Dataset and DataModule for past and future satellite data

A lightning DataModule for loading past and future satellite data

Parameters:

zarr_path (list[str] | str) – Path to the satellite data. Can be a string or list
history_mins (int) – How many minutes of history will be used as input features
forecast_mins (int) – How many minutes of future will be used as target features
sample_freq_mins (int) – The sample frequency to use for the satellite data
batch_size (int) – Batch size. Defaults to 16.
num_workers (int) – Number of workers to use in multiprocess batch loading. Defaults to 0.
variables (list[str] | str) – The variables to load from the satellite data (defaults to all)
prefetch_factor (int) – Number of data to be prefetched at the end of each worker process
train_period (list[str] | tuple[str] | None) – Date range filter for train dataloader
val_period (list[str] | tuple[str] | None) – Date range filter for validation dataloader
test_period (list[str] | tuple[str] | None) – Date range filter for test dataloader
nan_to_num (bool) – Whether to convert NaNs to -1. Defaults to False.
pin_memory (bool) – If True, the data loader will copy Tensors into device/CUDA pinned memory before returning them. Defaults to False.
persistent_workers (bool) – If True, the data loader will not shut down the worker processes after a dataset has been consumed once. This allows you to keep the workers Dataset instances alive. Defaults to False.

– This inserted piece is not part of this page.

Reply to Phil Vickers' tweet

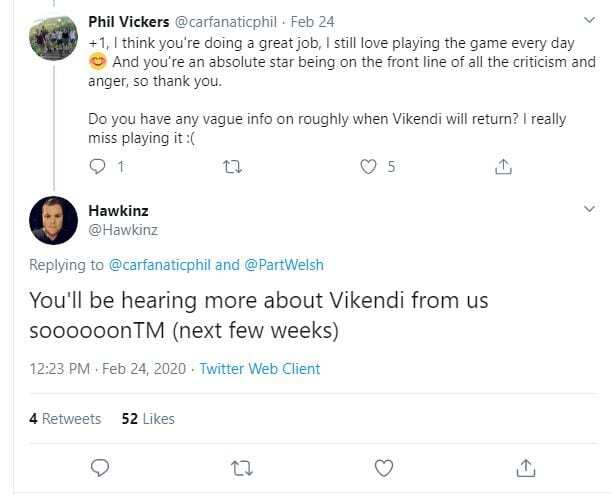(98, 167)
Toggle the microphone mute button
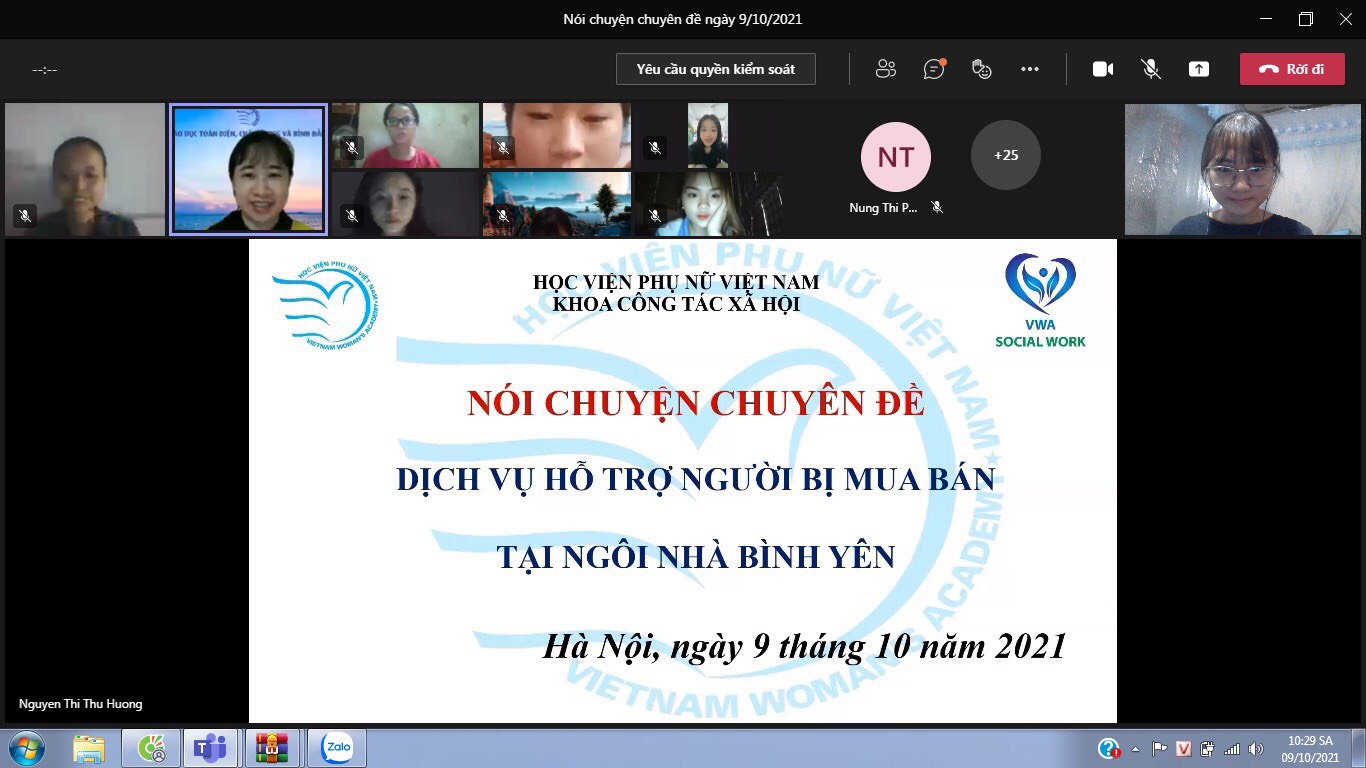 [x=1151, y=69]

test_dataloader() → DataLoader[tuple[ndarray[Any, dtype[float32]], ndarray[Any, dtype[float32]]]]: Construct test dataloader

train_dataloader() → DataLoader[tuple[ndarray[Any, dtype[float32]], ndarray[Any, dtype[float32]]]]: Construct train dataloader

val_dataloader() → DataLoader[tuple[ndarray[Any, dtype[float32]], ndarray[Any, dtype[float32]]]]: Construct validation dataloader

class cloudcasting.dataset.SatelliteDataset(zarr_path: list[str] | str, start_time: str | None, end_time: str | None, history_mins: int, forecast_mins: int, sample_freq_mins: int, variables: list[str] | str | None = None, preshuffle: bool = False, nan_to_num: bool = False)

__init__(zarr_path: list[str] | str, start_time: str | None, end_time: str | None, history_mins: int, forecast_mins: int, sample_freq_mins: int, variables: list[str] | str | None = None, preshuffle: bool = False, nan_to_num: bool = False)

A torch Dataset for loading past and future satellite data

Parameters:

zarr_path (list[str] | str) – Path to the satellite data. Can be a string or list
start_time (str) – The satellite data is filtered to exclude timestamps before this
end_time (str) – The satellite data is filtered to exclude timestamps after this
history_mins (int) – How many minutes of history will be used as input features
forecast_mins (int) – How many minutes of future will be used as target features
sample_freq_mins (int) – The sample frequency to use for the satellite data
variables (list[str] | str) – The variables to load from the satellite data (defaults to all)
preshuffle (bool) – Whether to shuffle the data - useful for validation. Defaults to False.
nan_to_num (bool) – Whether to convert NaNs to -1. Defaults to False.

class cloudcasting.dataset.ValidationSatelliteDataset(zarr_path: list[str] | str, history_mins: int, forecast_mins: int = 180, sample_freq_mins: int = 15, nan_to_num: bool = False)

__init__(zarr_path: list[str] | str, history_mins: int, forecast_mins: int = 180, sample_freq_mins: int = 15, nan_to_num: bool = False)

A torch Dataset used only in the validation proceedure.

Parameters:

zarr_path (list[str] | str) – Path to the satellite data for validation. Can be a string or list
history_mins (int) – How many minutes of history will be used as input features
forecast_mins (int) – How many minutes of future will be used as target features
sample_freq_mins (int) – The sample frequency to use for the satellite data
nan_to_num (bool) – Whether to convert NaNs to -1. Defaults to False.